_Records for this task_:
■ ■ ■ ■ ■

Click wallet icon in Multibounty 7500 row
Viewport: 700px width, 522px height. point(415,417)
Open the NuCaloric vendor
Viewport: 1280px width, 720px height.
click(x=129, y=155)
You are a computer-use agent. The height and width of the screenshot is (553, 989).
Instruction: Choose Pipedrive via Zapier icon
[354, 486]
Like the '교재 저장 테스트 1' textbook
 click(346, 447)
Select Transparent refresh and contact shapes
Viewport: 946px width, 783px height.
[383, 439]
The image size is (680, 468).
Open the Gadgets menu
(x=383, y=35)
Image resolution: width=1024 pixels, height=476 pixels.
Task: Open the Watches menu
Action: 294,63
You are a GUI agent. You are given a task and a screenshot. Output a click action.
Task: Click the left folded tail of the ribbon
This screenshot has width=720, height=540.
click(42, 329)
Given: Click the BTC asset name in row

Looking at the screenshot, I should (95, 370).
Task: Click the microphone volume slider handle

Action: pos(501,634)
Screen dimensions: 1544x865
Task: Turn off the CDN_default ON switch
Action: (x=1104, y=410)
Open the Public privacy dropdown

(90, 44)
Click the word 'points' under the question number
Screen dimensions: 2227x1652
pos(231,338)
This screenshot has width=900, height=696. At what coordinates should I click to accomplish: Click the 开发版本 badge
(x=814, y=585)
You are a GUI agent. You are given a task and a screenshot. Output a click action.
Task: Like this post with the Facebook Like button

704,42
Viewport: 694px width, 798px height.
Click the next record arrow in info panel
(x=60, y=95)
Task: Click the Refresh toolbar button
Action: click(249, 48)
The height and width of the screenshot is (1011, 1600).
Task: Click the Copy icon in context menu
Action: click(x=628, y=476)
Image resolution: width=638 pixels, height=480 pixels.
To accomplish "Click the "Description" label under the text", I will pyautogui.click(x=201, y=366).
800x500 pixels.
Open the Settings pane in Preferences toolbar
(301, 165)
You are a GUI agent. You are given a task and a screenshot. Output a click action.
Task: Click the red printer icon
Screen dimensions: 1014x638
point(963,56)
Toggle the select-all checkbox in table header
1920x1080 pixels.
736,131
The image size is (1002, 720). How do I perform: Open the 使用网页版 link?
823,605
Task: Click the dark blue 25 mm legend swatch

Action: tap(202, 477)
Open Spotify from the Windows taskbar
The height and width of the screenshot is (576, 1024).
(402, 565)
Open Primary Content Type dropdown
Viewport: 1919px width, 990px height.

■ ■ ■ ■ ■

_Objective_: Update the items from the line that has "Select Transparent refresh and contact shapes" through the line that has "Looking at the", changing "Gadgets" to "Gizmos" and leaving everything else as it is.

_Full output_:
Select Transparent refresh and contact shapes
Viewport: 946px width, 783px height.
[383, 439]
The image size is (680, 468).
Open the Gizmos menu
(x=383, y=35)
Image resolution: width=1024 pixels, height=476 pixels.
Task: Open the Watches menu
Action: 294,63
You are a GUI agent. You are given a task and a screenshot. Output a click action.
Task: Click the left folded tail of the ribbon
This screenshot has width=720, height=540.
click(42, 329)
Given: Click the BTC asset name in row

Looking at the screenshot, I should (95, 370).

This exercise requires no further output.